Set problem a:
Rewrite the listing below with "Wyoming" swapped for "Montana" and every other line left as it is, and omit the pictures.

** begin Source **

Wednesday, June 3, 2009

Spirit Tracks at E3 2009

New Artwork:



New Trailer:



What I love about this trailer is the whip. Link is doing the Indiana Jones now? But it seems like it will replace the Grappling Hook, because the use is pretty similar, except for the cool fact, that you can use this item as a weapon. And the train boss battle does look awesome, too. It reminds on the second official Twilight Princess trailer, where Link ran away from a giant spider, which got cut out in the later game. There's a demo playable at the E3, so stay tuned for more Spirit Tracks information. They also showed us their first Spirit Tracks artwork (see the picture above), the train definitely looks "badass" and it looks like your Phantom buddy does play a more important role, even storywise.

Also, Miyamoto is at the E3 and in a press roundtable he gave us more information about Spirit Tracks and first information about Zelda Wii. Spirit Tracks will feature four-person multiplayer. Since it's developed by the team, which made Four Swords Adventures, I'm hoping for some new Four Swords style action here, maybe even randomly generated dungeons like in the original Four Swords on the GameBoy Advance. But a small battle mode would be fine too, as long as they give us some fighting and no hide and seek game like in Phantom Hourglass, which wasn't too much fun. About Zelda Wii, more on that later as soon as someone posts the official artwork presented by Miyamoto.

** end Source **
** begin Given information **

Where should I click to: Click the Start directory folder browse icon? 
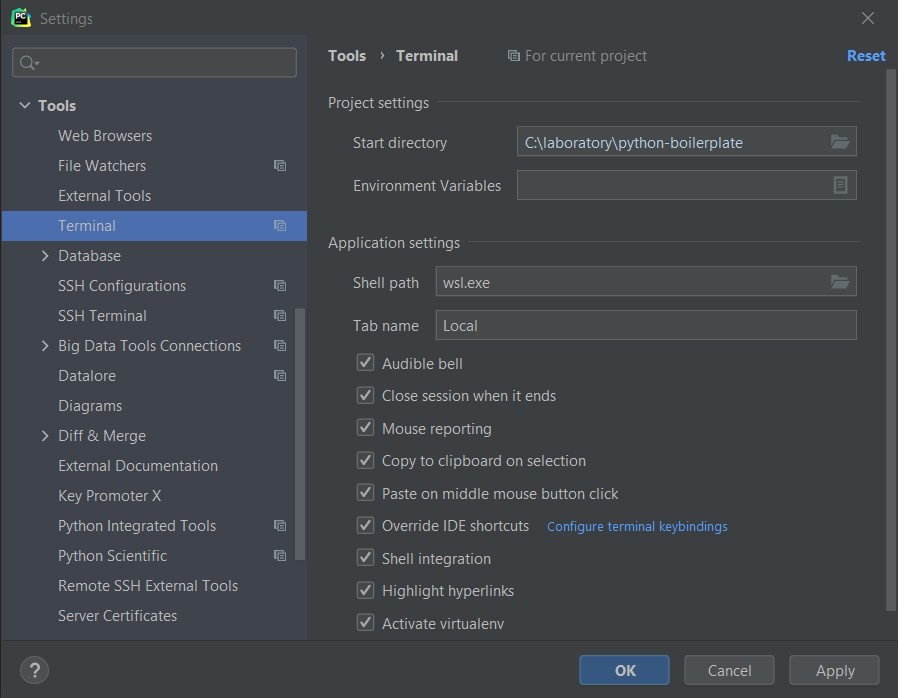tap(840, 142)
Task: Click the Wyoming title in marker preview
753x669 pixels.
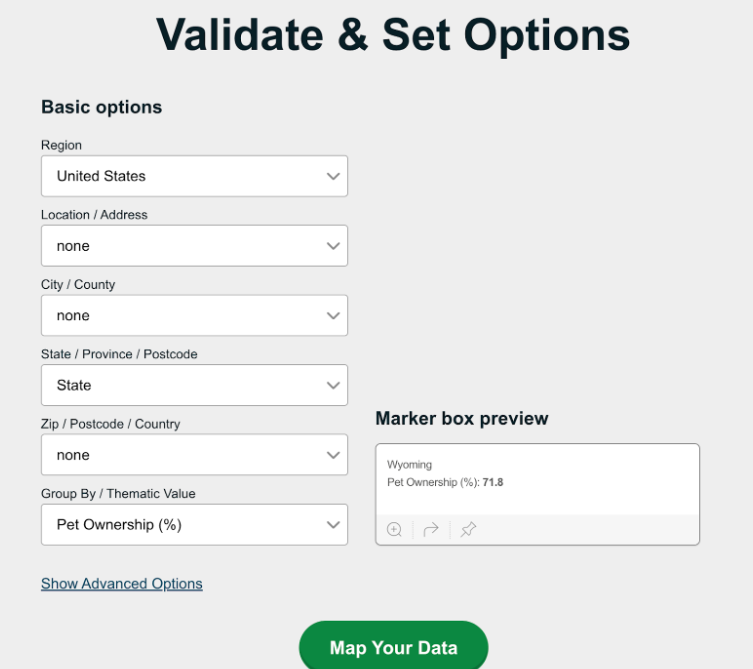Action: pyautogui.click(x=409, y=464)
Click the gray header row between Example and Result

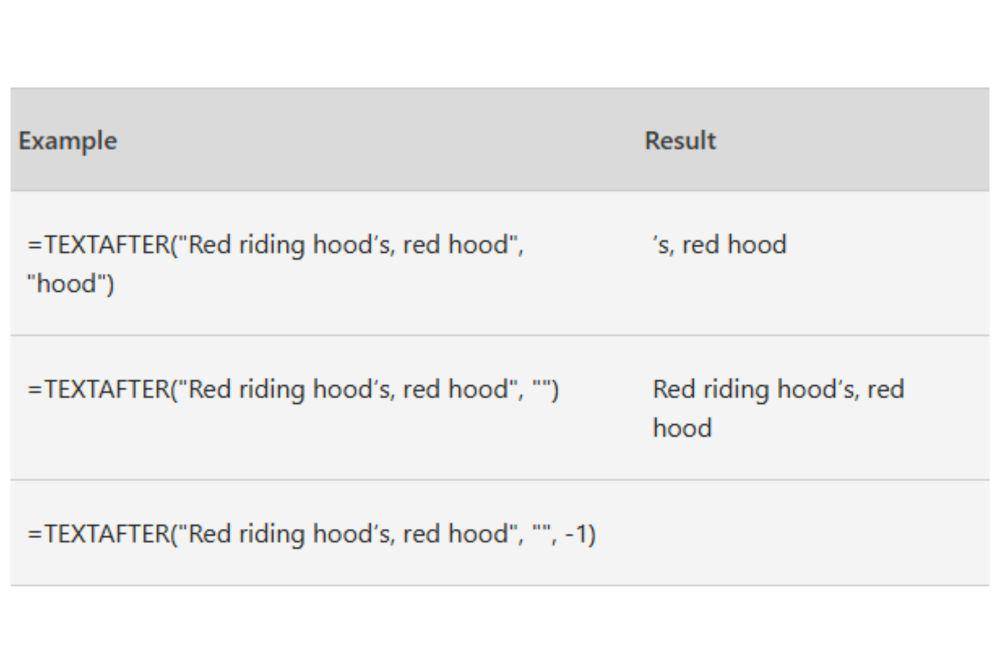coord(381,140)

** end Given information **

Set problem b:
Carry on the blog post about Spirit Tracks at E3 2009 from its last sentence.

Output a:
Where should I click to: Click the Start directory folder browse icon? 
tap(840, 142)
Task: Click the Montana title in marker preview
753x669 pixels.
Action: pyautogui.click(x=409, y=464)
Click the gray header row between Example and Result

coord(381,140)

Output b:
Edit:
Miyamoto stated about the multiplayer, that it will be like a tag game and it will be indeed more like Four Swords, but there won't be any swords used. Huh. I guess, we will get either something in the style of Navi Trackers (or "Tetra's Trackers"), where you didn't have any swords but lots of other items, or something similar to the multiplayer mode from Phantom Hourglass. Maybe every player controls both a Link and a Phantom and your goal is to be the last man standing.

And please give us a stage builder! Unlike in Super Smash Bros Brawl selfmade stages can't be too far behind original stages in terms of quality, because everything already is very simple. Imagine putting a small Zelda world together, placing a tree here, a rock there. Or a maze like dungeon environment with some fire traps. Wouldn't that be nice? Also, this would be a DSi exclusive feature, because you need a SD card to save the stages, and we all know, that Nintendo likes those small system-exclusive features to push their sales a little. Though the DSi doesn't need to be pushed, it goes like hot cakes, but there's still no real reason for a Zelda fan to get a DSi.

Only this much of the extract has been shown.